Former Ipswich Star and EADT editor Terry Hunt worked alongside David since his return to the paper. He described David as a “wonderfully supportive, kind and understanding boss - but, most of all, a lovely man.
“David was News Editor when I joined the Newsdesk in Ipswich in 1984. He was great to work with and helped me and others enormously. He was always professional, but also great fun. A laugh was never far away.
“When we heard David was moving to the EADT from London, the word was that he was a real ‘hard man’ and we were all rather worried.
“But the first time I met him - at the Alexandra restaurant in Felixstowe for a pot of tea and a plate of fancies - I was greeted by a vision in a powder blue suit and pink cravat. I knew instantly this was not the ‘hard man’ we had been expecting!

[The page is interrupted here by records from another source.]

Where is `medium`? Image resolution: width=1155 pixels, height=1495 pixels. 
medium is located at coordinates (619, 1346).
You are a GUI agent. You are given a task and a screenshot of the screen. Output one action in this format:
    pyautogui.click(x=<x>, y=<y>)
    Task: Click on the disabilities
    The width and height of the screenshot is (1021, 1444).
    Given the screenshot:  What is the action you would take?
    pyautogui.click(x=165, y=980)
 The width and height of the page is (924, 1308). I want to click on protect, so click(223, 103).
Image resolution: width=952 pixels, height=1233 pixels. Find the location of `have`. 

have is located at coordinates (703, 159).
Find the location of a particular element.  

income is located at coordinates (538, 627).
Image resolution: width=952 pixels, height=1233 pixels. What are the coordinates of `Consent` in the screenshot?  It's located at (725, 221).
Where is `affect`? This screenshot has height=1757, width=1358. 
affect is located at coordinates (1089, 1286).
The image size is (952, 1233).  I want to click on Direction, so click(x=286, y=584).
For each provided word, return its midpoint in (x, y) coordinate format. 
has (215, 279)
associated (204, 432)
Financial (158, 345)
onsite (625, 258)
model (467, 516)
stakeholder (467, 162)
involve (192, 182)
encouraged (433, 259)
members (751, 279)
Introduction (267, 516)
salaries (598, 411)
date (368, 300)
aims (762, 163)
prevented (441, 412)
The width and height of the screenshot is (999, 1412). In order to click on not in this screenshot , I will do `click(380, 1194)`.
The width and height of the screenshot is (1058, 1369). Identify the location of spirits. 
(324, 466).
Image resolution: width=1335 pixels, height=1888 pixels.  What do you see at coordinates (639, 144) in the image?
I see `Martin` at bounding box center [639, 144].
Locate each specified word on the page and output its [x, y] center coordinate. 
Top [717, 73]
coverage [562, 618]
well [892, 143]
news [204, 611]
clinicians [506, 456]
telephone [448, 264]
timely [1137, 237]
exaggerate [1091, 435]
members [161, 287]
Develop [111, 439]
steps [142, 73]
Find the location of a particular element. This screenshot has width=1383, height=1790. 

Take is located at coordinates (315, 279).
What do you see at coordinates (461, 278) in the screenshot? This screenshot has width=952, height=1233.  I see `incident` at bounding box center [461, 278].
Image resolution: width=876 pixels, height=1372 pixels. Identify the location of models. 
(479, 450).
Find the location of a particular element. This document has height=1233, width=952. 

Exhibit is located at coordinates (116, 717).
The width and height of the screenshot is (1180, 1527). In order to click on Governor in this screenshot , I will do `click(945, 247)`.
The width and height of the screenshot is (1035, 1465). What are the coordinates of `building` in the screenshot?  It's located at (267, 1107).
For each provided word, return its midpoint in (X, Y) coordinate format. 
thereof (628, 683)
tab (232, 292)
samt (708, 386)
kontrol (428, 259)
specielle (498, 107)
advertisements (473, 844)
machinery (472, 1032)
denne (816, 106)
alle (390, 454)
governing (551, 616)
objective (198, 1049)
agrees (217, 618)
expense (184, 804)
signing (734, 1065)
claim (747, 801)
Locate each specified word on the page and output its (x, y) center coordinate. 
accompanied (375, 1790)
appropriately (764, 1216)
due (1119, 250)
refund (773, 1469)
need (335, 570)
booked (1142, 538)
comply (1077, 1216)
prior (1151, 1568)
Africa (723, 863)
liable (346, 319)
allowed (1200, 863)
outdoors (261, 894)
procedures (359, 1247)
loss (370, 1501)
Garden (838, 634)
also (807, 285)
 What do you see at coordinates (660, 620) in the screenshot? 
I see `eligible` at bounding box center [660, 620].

“In his first spell at the EADT, David was best friends with my late father-in-law Sam Reynolds. They were both young sports journalists.
“David and Sam were best man at each other’s wedding, and both had four daughters.”
Arts editor Andrew Clarke added: “David was a father figure to me in many ways. He was certainly a mentor. He taught me a lot about the art of reviewing, teaching me skills that I not only continue to use but I now share with other young journalists. He gave me two very valuable pieces of advice: ‘Always be honest. If you are honest you can defend any position.’ And the other. ‘Always be kind. Never say anything in print that you wouldn’t say to someone’s face in the bar afterwards.’
“If these two quotes appear to contradict one another then that reveals the art of writing reviews. David was a master at telling you the truth but in an understanding way.”
Brad Jones, editor of the EADT and Ipswich Star, said: “David was a much-loved colleague and friend to many of us, and we are devastated to hear the news.
“He was a wonderful writer, with such a light touch and no short amount of humour. It was a privilege for us to publish his weekly column until only recently.
“He’ll be sadly missed by his former colleagues, past and present. Our thoughts are with his family.”